Reproduce the Robert Hager biography between "Hager was raised" and "at NBC News.", inclusive, switching "bedridden" to "confined to bed".
*** Opening Excerpt provided ***
= Robert Hager =

American television journalist

Robert Hager is an analyst and a retired correspondent for the US television network NBC News. Hager started his journalism career in radio before moving to network news. He began his work at NBC in June 1969, covering the Vietnam War. He worked as a regular correspondent for NBC Nightly News for 35 years, before retiring from daily reporting in November 2004.

==Biography==
===Early life===

Hager was raised in Woodstock, Vermont, United States. He was first drawn to journalism after being bedridden due to an ear infection during the summer after fifth grade. With nothing to do, he listened "all day long" to the radio, and "developed a love for news and sports."

===Career===

After graduating from Dartmouth College in 1960, Hager began his career by reporting for radio stations in Lexington, North Carolina and Raleigh, North Carolina. He moved on to local television soon after, reporting for WBTV in Charlotte, North Carolina and NBC-owned WRC-TV in Washington, D.C., before landing a job at NBC News.
*** Closing Excerpt provided ***
*** Opening Excerpted data ***
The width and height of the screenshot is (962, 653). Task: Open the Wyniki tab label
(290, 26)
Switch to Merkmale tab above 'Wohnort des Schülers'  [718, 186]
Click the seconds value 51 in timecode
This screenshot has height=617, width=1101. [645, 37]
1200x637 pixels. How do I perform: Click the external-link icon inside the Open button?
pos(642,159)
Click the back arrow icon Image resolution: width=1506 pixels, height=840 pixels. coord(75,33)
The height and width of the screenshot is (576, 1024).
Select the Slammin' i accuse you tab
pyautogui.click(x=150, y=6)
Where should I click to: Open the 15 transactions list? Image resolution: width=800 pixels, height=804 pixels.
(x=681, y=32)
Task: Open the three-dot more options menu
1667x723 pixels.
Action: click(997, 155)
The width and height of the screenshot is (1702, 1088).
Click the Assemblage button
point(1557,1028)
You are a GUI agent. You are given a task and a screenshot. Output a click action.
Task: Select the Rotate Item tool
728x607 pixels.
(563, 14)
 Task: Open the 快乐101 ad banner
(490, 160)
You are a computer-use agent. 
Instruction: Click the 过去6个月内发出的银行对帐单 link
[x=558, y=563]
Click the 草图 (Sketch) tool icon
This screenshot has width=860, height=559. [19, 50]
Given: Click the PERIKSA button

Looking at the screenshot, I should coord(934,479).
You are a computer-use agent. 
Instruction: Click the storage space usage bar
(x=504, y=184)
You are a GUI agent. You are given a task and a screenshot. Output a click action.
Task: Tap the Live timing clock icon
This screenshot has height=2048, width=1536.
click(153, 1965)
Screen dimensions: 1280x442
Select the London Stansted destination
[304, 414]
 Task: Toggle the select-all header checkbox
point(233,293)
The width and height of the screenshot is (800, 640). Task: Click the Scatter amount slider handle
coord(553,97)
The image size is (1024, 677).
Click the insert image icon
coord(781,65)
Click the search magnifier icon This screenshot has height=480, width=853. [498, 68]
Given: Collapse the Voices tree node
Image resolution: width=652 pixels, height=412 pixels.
*** Closing Excerpted data ***
• _Finished task_
Hager was raised in Woodstock, Vermont, United States. He was first drawn to journalism after being confined to bed due to an ear infection during the summer after fifth grade. With nothing to do, he listened "all day long" to the radio, and "developed a love for news and sports."

===Career===

After graduating from Dartmouth College in 1960, Hager began his career by reporting for radio stations in Lexington, North Carolina and Raleigh, North Carolina. He moved on to local television soon after, reporting for WBTV in Charlotte, North Carolina and NBC-owned WRC-TV in Washington, D.C., before landing a job at NBC News.